■ Recorded data ■
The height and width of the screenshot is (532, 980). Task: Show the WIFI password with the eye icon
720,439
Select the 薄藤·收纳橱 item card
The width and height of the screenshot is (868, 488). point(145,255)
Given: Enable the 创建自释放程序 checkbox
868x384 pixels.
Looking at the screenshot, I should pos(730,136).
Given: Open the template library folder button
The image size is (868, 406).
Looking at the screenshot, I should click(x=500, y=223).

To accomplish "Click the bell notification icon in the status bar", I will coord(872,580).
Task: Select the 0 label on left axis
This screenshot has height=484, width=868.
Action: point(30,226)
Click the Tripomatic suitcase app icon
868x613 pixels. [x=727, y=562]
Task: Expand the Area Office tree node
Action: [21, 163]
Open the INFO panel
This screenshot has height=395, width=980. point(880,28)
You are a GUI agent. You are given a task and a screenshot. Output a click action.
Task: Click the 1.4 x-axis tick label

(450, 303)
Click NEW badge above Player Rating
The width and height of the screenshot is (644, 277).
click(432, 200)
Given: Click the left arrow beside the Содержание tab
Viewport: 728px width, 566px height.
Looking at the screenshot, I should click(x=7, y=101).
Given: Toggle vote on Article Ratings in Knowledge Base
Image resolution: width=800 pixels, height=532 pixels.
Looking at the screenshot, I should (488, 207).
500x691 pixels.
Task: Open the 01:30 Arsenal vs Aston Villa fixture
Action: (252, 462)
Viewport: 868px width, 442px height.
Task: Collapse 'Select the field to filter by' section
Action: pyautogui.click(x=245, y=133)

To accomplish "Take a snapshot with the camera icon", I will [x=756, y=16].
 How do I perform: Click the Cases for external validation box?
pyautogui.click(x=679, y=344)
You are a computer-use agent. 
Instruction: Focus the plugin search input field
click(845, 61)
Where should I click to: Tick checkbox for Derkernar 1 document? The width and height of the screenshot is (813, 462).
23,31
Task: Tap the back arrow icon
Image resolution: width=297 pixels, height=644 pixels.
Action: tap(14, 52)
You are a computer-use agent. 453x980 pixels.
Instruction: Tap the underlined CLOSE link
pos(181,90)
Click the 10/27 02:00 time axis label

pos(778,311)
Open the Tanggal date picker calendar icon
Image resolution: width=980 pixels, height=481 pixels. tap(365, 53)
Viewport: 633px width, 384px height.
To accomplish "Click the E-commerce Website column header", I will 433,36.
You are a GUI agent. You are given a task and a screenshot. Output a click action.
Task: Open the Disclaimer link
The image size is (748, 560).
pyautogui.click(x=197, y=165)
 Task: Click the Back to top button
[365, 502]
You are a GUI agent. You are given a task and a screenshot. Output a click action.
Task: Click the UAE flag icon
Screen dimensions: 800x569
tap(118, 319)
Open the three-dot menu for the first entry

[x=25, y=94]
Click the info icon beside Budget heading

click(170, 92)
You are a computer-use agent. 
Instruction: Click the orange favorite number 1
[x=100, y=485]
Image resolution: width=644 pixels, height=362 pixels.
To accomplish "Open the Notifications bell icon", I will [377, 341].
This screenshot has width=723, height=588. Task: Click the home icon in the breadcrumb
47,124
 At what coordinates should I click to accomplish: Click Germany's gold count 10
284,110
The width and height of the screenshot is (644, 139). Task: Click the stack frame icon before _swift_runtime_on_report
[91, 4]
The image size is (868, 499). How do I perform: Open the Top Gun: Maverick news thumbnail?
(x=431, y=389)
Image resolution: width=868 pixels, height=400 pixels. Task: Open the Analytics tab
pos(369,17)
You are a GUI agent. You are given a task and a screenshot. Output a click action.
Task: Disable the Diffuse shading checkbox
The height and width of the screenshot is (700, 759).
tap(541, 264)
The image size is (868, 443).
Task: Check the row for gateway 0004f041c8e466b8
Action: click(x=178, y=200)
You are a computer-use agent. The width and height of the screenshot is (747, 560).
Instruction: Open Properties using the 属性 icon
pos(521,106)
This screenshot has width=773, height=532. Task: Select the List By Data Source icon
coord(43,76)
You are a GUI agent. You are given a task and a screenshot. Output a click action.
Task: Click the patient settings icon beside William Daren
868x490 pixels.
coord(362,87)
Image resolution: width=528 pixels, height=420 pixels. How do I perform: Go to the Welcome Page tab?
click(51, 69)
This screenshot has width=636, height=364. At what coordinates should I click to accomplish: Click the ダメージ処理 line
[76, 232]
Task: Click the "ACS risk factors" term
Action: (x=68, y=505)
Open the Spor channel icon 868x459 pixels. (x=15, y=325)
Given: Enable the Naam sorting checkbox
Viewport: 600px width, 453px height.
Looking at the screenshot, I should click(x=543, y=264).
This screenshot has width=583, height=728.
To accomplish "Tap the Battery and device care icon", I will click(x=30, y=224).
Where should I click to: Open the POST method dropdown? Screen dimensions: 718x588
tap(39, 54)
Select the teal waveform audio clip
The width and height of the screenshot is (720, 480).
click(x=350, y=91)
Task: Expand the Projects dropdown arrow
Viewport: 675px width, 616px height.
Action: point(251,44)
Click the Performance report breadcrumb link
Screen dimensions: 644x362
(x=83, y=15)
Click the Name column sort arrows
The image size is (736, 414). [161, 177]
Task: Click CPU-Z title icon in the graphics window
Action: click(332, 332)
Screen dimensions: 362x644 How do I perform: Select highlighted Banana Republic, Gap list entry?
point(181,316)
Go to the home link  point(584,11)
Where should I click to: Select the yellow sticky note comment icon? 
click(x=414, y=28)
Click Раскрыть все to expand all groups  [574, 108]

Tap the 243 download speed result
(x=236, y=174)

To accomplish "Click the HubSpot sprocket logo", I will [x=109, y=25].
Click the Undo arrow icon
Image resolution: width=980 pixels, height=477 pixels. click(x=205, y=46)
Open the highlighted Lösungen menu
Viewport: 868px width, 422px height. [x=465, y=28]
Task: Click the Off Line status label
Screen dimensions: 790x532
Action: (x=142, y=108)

■ WHAT IS EXPECTED ■
If a line of the data contains "computer", it counts; report the number of such lines and nothing else.

■ RESULT FOR THIS TASK ■
4